* _Brief 1_: In the records below, reproduce the stretch from the line containing "Task: Point to the leaf node 135" through the line containing "Action: (x=35, y=336)", including the requests, and shift every coordinate in the answers by adding 28 to each number.
# Selected text start
Glamorous Russian Lawyer Tied to Deeper Scandals
The woman offering compromising information about Presidential candidate Hillary Clinton to Donald Trump, Jr is no ordinary Russian aparatchik. She is Natalia Veselnitskaya, whose high-powered Moscow-based law firm represented a concern accused by the US Treasury Department of stealing US$235 million from a US-based investment fund through an audacious plan tied to top Kremlin officials.
Donald Trump Jr. acknowledged publicly in emails on July 9 that he and Jared Kushner, the president's son in law, and political operative Paul Manafort had met with Veselnitskaya in an attempt to find politically embarrassing materials on Clinton. A later string of embarrassing emails by Trump Jr specifically tied the meeting to attempts by the Russian government to subvert the US election.
Robert Goldstone, a publicist and former British tabloid reporter who helped to set up the meeting, called Veselnitskya “simply a private citizen.” She appears to have been a good deal more than that. Veselnitskaya was initially refused entry to the United States in 2016 as a lawyer representing Denis Katsyv and other defendants who the US Treasury Department alleged used money stolen from Hermitage Capital Ltd. to buy property in the United States.
# Selected text end
# Data start
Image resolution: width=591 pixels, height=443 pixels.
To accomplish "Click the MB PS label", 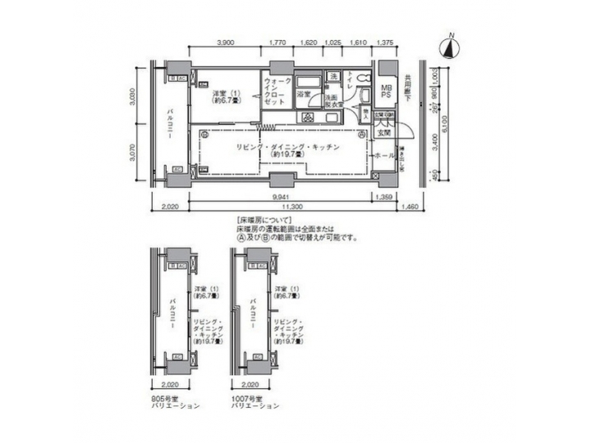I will click(386, 93).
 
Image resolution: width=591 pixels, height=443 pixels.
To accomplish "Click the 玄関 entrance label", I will click(384, 132).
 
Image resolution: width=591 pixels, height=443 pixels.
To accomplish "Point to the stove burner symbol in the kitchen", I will click(307, 116).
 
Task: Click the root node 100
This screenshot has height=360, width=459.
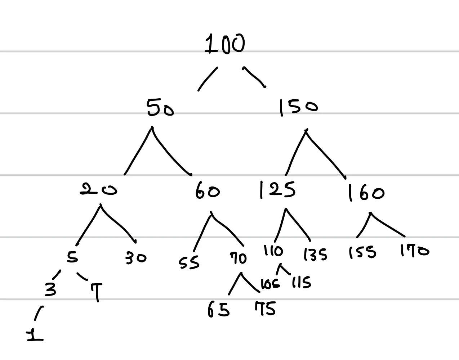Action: (x=225, y=44)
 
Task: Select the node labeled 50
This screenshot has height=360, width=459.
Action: (x=160, y=108)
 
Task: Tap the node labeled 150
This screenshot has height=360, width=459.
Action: (x=299, y=107)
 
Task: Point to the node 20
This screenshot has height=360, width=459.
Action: (x=98, y=190)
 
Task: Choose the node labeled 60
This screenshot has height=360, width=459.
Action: (x=207, y=191)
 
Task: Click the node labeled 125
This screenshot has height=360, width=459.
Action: (x=277, y=190)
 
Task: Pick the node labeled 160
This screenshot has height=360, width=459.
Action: (x=366, y=193)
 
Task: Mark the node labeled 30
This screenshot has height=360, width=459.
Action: (x=136, y=258)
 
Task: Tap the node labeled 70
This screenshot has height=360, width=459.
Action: (x=239, y=258)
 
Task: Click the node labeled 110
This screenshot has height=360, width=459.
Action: (x=273, y=251)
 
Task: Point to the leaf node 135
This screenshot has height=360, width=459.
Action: (x=315, y=255)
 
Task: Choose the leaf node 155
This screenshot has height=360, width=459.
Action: (x=362, y=252)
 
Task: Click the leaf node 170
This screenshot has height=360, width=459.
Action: (x=415, y=251)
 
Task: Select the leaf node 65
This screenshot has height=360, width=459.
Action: (x=218, y=309)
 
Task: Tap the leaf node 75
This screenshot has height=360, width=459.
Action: (x=265, y=309)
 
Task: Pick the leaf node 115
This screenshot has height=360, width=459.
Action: (x=301, y=283)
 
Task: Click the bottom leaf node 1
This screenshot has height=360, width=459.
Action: (x=35, y=336)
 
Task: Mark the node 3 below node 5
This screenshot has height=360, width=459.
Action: (x=50, y=289)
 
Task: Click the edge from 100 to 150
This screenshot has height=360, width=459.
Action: (x=254, y=77)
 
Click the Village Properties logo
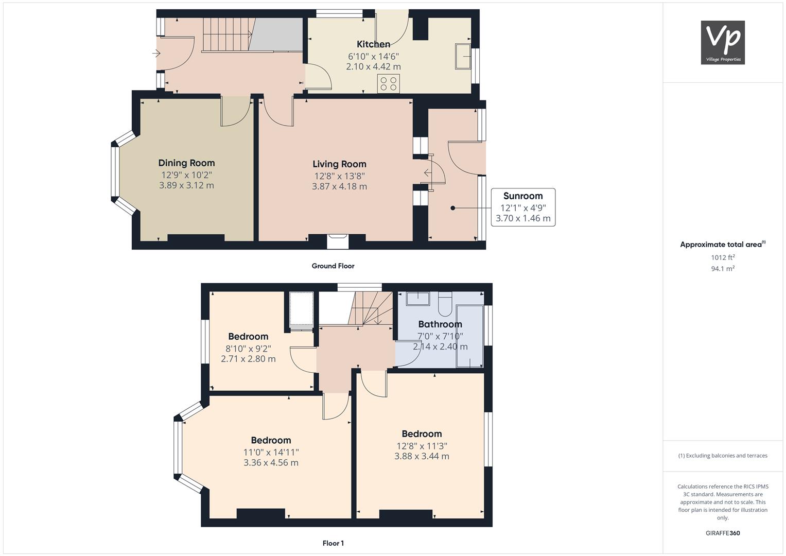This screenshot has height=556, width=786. coord(723,42)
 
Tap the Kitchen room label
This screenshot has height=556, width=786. coord(373,44)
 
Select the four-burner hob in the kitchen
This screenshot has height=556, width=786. coord(389,83)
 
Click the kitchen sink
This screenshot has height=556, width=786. coord(463,56)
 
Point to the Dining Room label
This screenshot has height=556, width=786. coord(186,163)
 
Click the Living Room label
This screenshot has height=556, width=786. coord(339,164)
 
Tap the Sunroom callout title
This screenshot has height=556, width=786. coord(523,196)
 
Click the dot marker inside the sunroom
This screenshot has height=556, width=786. coord(452,208)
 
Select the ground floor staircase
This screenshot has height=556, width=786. coord(229,35)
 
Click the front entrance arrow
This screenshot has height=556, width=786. coord(156,54)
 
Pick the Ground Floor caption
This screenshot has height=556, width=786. coord(333,266)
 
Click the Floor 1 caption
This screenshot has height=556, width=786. coord(333,543)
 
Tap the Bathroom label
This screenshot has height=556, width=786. coord(440,324)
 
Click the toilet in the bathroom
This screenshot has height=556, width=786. coord(445,304)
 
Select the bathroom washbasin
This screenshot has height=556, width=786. coord(418,299)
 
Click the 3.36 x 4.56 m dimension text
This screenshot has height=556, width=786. coord(271,463)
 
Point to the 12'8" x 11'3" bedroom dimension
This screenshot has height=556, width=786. coord(422,446)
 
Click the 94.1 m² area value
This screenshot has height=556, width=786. coord(723,269)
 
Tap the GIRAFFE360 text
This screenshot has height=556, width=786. coord(723,533)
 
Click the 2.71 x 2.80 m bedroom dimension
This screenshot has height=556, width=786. coord(248,359)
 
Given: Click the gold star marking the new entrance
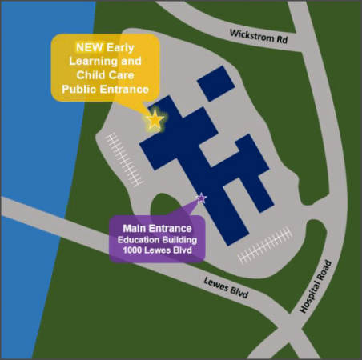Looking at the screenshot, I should coord(155,121).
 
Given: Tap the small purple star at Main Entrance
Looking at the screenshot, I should coord(201,197).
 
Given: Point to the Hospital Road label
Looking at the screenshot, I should coord(314,286).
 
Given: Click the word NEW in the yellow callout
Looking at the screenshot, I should coord(90,47).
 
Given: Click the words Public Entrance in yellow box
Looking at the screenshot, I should coord(105,90).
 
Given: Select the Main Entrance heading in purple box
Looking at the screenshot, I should coord(157,230).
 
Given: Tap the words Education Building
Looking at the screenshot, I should coord(157,241).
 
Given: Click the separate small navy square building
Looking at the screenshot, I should coord(213,82).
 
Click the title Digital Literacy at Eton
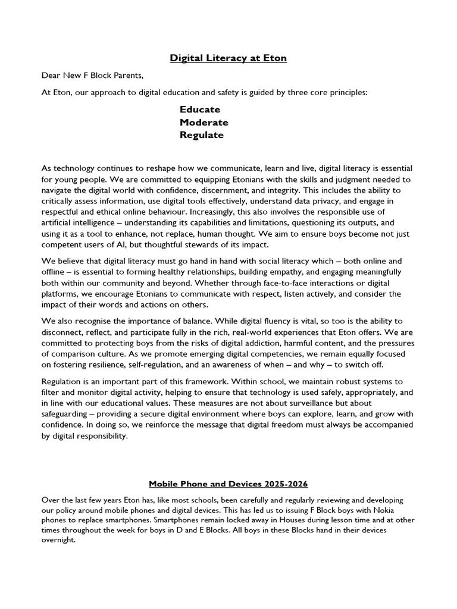coord(228,58)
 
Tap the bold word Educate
coord(200,109)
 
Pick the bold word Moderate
coord(204,122)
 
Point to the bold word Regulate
coord(202,135)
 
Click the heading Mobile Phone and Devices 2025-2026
coord(228,484)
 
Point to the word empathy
coord(271,272)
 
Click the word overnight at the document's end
coord(59,539)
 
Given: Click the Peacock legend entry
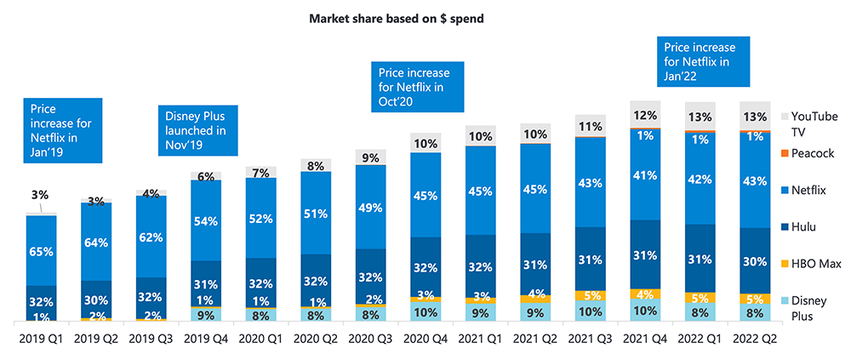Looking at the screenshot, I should coord(812,154).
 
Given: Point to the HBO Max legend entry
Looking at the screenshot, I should coord(814,265).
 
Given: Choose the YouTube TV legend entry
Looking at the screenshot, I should coord(813,123).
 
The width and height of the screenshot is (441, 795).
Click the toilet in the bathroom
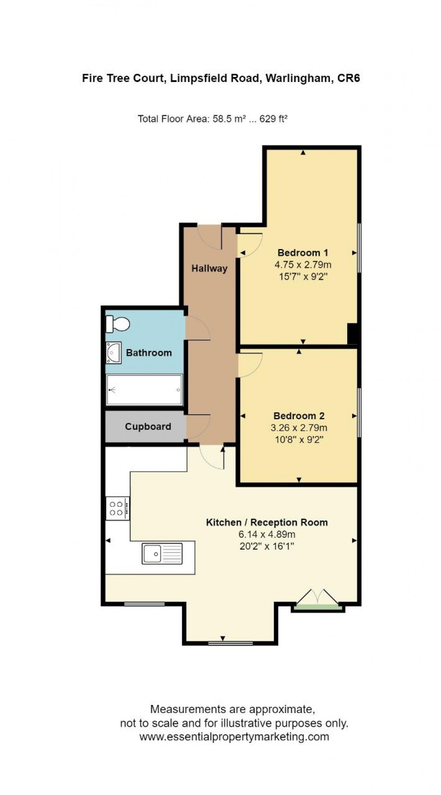tap(118, 324)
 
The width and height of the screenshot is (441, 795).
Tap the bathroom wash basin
tap(114, 352)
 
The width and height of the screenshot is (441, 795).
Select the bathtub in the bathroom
tap(144, 390)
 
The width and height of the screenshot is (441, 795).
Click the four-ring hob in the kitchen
tap(117, 508)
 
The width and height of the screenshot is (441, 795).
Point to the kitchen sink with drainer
tap(162, 553)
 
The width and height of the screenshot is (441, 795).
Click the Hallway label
tap(209, 268)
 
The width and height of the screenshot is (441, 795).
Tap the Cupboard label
tap(148, 426)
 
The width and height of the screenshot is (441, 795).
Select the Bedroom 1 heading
tap(303, 253)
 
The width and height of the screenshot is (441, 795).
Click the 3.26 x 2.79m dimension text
tap(299, 428)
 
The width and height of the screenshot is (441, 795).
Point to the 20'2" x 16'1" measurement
tap(267, 547)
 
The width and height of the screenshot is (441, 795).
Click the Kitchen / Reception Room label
tap(267, 522)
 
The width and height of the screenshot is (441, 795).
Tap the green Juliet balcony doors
tap(318, 601)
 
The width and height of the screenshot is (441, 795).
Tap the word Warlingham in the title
tap(298, 78)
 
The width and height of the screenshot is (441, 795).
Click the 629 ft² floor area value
tap(273, 119)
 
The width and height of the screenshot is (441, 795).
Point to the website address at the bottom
tap(234, 737)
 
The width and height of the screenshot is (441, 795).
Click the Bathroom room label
tap(149, 352)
# Data end
* _Brief 2_: According to the article on the Russian lawyer, how much money was the concern represented by her firm accused of stealing from a US-based investment fund?

* _Written reply 1_:
Task: Point to the leaf node 135
This screenshot has height=360, width=459.
Action: (x=343, y=283)
 
Task: Choose the leaf node 155
This screenshot has height=360, width=459.
Action: (x=390, y=280)
 
Task: Click the leaf node 170
This screenshot has height=360, width=459.
Action: (x=443, y=279)
 
Task: Select the leaf node 65
This screenshot has height=360, width=459.
Action: (x=246, y=337)
 
Task: Tap the leaf node 75
This screenshot has height=360, width=459.
Action: (x=293, y=337)
 
Task: Pick the leaf node 115
This screenshot has height=360, width=459.
Action: (x=329, y=311)
 
Task: Click the bottom leaf node 1
This screenshot has height=360, width=459.
Action: (x=63, y=364)

* _Written reply 2_: US$235 million.